Decode apre la strada all’arte basata sui dati, con una mostra dedicata all’arte generativa. Di cosa si tratta? L’arte generativa è un genere che incorpora fattori esterni, come il caso, i dati o altri elementi autonomi, per influenzare le caratteristiche di un’opera d’arte. Nonostante sia maggiormente conosciuta come “computer art”, l’arte generativa può essere realizzata in tanti modi diversi. Per farvi un esempio pratico: già nel 1757, Johann Kirnberger usò dei dadi per determinare l’ordine delle varie sezioni di musica che aveva scritto, creando uno dei primi esempi di musica generativa. Vediamola nel dettaglio in questo articolo.

Decode e l’arte generativa
Ogni volta che un elemento di un’opera d’arte è determinato al di fuori dell’artista, si tratta di arte generativa. Ovviamente, utilizzare il codice informatico, è la forma più semplice e diretta di rappresentare questo tipo di arte. Molti linguaggi di programmazione dispongono di framework per la generazione di opere d’arte.

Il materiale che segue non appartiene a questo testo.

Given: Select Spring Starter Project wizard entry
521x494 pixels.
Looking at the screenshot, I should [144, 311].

Una delle librerie più popolari è la libreria javascript p5 (p5js). Gli artisti digitali possono creare un numero infinito di iterazioni per le loro opere, attraverso l’utilizzo di variabili casuali.
Ogni esecuzione del programma può produrre una nuova opera d’arte che sorprende persino l’artista. Mi piace davvero tantissimo questo aspetto: è come se il programma, in un certo senso, potesse collaborare con l’artista. Anche io mi sono divertita abbastanza a creare arte generativa con questa tipologia.

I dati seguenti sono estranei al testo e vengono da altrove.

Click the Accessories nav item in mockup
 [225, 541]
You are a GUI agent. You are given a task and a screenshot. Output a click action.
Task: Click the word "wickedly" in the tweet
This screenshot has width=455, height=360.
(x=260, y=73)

Un esempio pratico è quello di un’artista che ha creato un’opera chiamata “reef” . Si basa sull’uso di un algoritmo di campi di flusso per imitare il movimento ondulatorio dei coralli, simile a quello del mare, con colori, numero di pannello, durata del ciclo di oscillazione, lunghezza e densità dei coralli casuali.

L’arte generativa basata sui dati
I due elementi principali per creare la caratteristica di un’opera d’arte basata sui dati sono: il caso e la rarità. Un’artista multimediale di nome Nathalie Miabach incorpora dati meteorologici da lei stessa registrati per creare splendidi cesti e persino spartiti musicali. Queste creazioni attingono ai dati per raccontare la loro storia. Intitolata “Jordan Basin Buoy”, la scultura del 2008 di Nathalie Miabach, traduce i dati rilevati dalle boe di un luogo specifico per comprendere perché le balene franche hanno iniziato a radunarsi nella baia di Fundy. Bello, vero?
Poi c’è una delle opere che mi piace di più, che si trova stata esposta al Renwick Smithsonian di Washington. La grande e colorata installazione di fibre e luci di Janet Echelman utilizza i dati raccolti l’11 marzo 2011, in seguito al terremoto e allo tsunami di Tohoku, per esplorare temi riguardanti il passare del tempo e il nostro pianeta in cambiamento.

Come utilizzano i dati gli artisti delle opere in mostra su Decode e nei vari musei?
Ogni artista ha completa libertà di utilizzare i dati come più desidera. Sia per stabilire correlazioni dirette con determinate caratteristiche, sia semplicemente come fonte di ispirazione. Anche le visualizzazioni di dati, come grafici e diagrammi, possono essere considerate una forma di arte basata sui dati. Infatti, comunicano efficacemente una storia, proprio come l’arte.
L’esibizione del London’s Decode: Digital Design Sensations ha catturato l’interesse degli appassionati del mondo dell’arte. Si tratta di un mondo in continua evoluzione, iniziato già nel lontano 2010. Attraverso installazioni interattive su larga scala e piccole grafiche su schermo, sono stati presentati gli ultimi sviluppi nel design digitale e interattivo.
Non è stata la prima mostra nel suo genere, ma di sicuro una tra le più interessanti. Sono stati presentati 3 diversi temi. Code ha presentato opere che utilizzano il codice informatico per creare nuove opere e ha anche analizzato come il codice può essere programmato per creare opere costantemente fluide e in continua evoluzione.
Network si è concentrato su opere che commentano e utilizzano le tracce digitali lasciate dalle comunicazioni quotidiane e ha esaminato il modo in cui le tecnologie avanzate e Internet hanno reso possibili nuovi tipi di interazione sociale e mezzi di autoespressione. Poi, l’interattività, che riguardava opere direttamente influenzate dall’osservatore. Ogni visitatore era invitato sia ad interagire che a contribuire direttamente con le opere.